Gerinnung / Transfusionsmedizin

Von-Willebrand-Faktor-Antigen (vWF:Ag)

früher: Faktor VIII-assoziiertes Antigen

Material

3 ml Citrat-Blut

Referenzbereiche

50 - 160 %

bei Blutgruppe 0 niedriger

Verfahren

Immunoassay tubidimetrie

Klinische Relevanz

Blutungsneigung.

Familiäres von Willebrand-Syndrom.

Abklärung Blutungsneigung (intra-, postoperativ).
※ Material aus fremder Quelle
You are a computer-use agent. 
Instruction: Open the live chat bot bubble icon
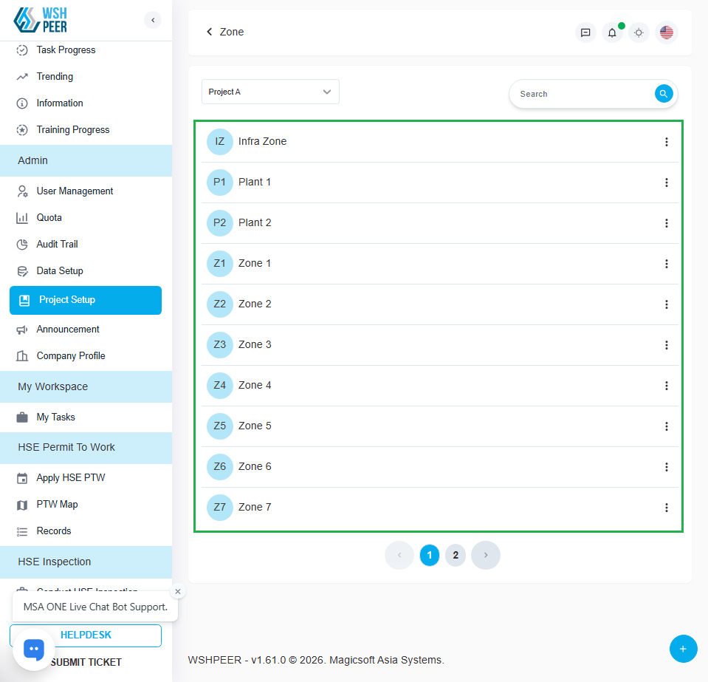point(34,649)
Angeborenes von Willebrand-Syndrom:

Typ 1 quantitativ erniedrigter normaler vWF

Typ 2 funktionell defektes vWF quantitativ normal oder erniedrigt

Typ 3 vWF fehlt komplett

Erworbenes von Willebrand-Syndrom:

Hypothyreose

Vitium cordis, Aortenklappenstenosen

Endokarditis

Angiodysplasie

Myeloproliferatives Syndrom

Valproat-Therapie

Monoklonale Gammopathie

Anmerkungen

Das von-Willebrand-Syndrom (vWS) ist die häufigste hereditäre Ursache einer Blutungsneigung, es wird überwiegend autosomal dominant vererbt. Ursächlich ist ein quantitativer und/oder qualitativer Defekt des vWF. Die Prävalenz klinisch relevanter Verminderungen liegt bei 1 : 5000 - 10.000, grenzwertige Verminderungen lassen sich in ca. 1 : 100 in der Bevölkerung finden. Ein Mangel wird häufig nicht durch die Globalteste (Quick, PTT) erfasst. Die Blutungszeit ist verlängert. Der vWF vermittelt die Interaktion der Thrombozyten untereinander und mit der defekten Gefäßwand und ist Trägerprotein für Faktor VIII im Plasma. Hierdurch erklären sich spezielle Subtypen des vWS, die mit einer Verminderung des FVIII einhergehen (Typ 2 Normandie, sowie die FVIII-Verminderung bei schwerer Verminderung des vWF. vWF wird in Megakaryozyten und Endothelzellen synthetisiert, großes Plasmaglykoprotein mit einer Multimerstruktur, die verschiedenen Untereinheiten sind unterschiedlich bedeutsam für die Funktion. Basierend auf der Messung von vWF:Ag, CBA der Multimeranalyse und der FVIII-Aktivität sowie der Thrombozytenzahl und Thrombozytenaggregation werden 6 Typen unterschieden. Die Klassifikation ist wichtig, da sich hieraus unterschiedliche therapeutische Empfehlungen ergeben.

 

Blutungstyp:

Im Vordergrund stehen Schleimhautblutungen und Hämatome, insbesondere nach Zahnextraktion, Tonsillektomie, Adenotomie; Schleimhautblutungen (Epistaxis, Hypermenorrhoe), auffallende Hämatome nach Bagatelltrauma; Gelenkblutungen und Weichteilblutungen nur bei den schweren Formen.

Aufgrund der vielfältigen Einflussgrößen, ist eine sichere Diagnosestellung häufig erst nach mehreren Analysen möglich. Die Diagnose basiert auf wiederholt pathologischen Laborwerten, positiver Eigen- und Familienanamnese. Für die Beurteilung sind Angaben zur Anamnese wichtig.

 

Für das Screening ist die simultane Bestimmung des Antigens und der Aktivität sinnvoll (qualitativer bzw. quantitativer Defekt). Die weitere Klassifizierung erfolgt durch die Collagenbindungsaktivität, die Multimeranalyse und die Faktor VIII-Bindungskapazität.

Bei einem ausgeprägten vWS Typ 1 (vWF <30%) bzw. bei vWS Typ 2 oder 3 kann die Diagnose durch eine molekulargenetische Analyse gesichert werden.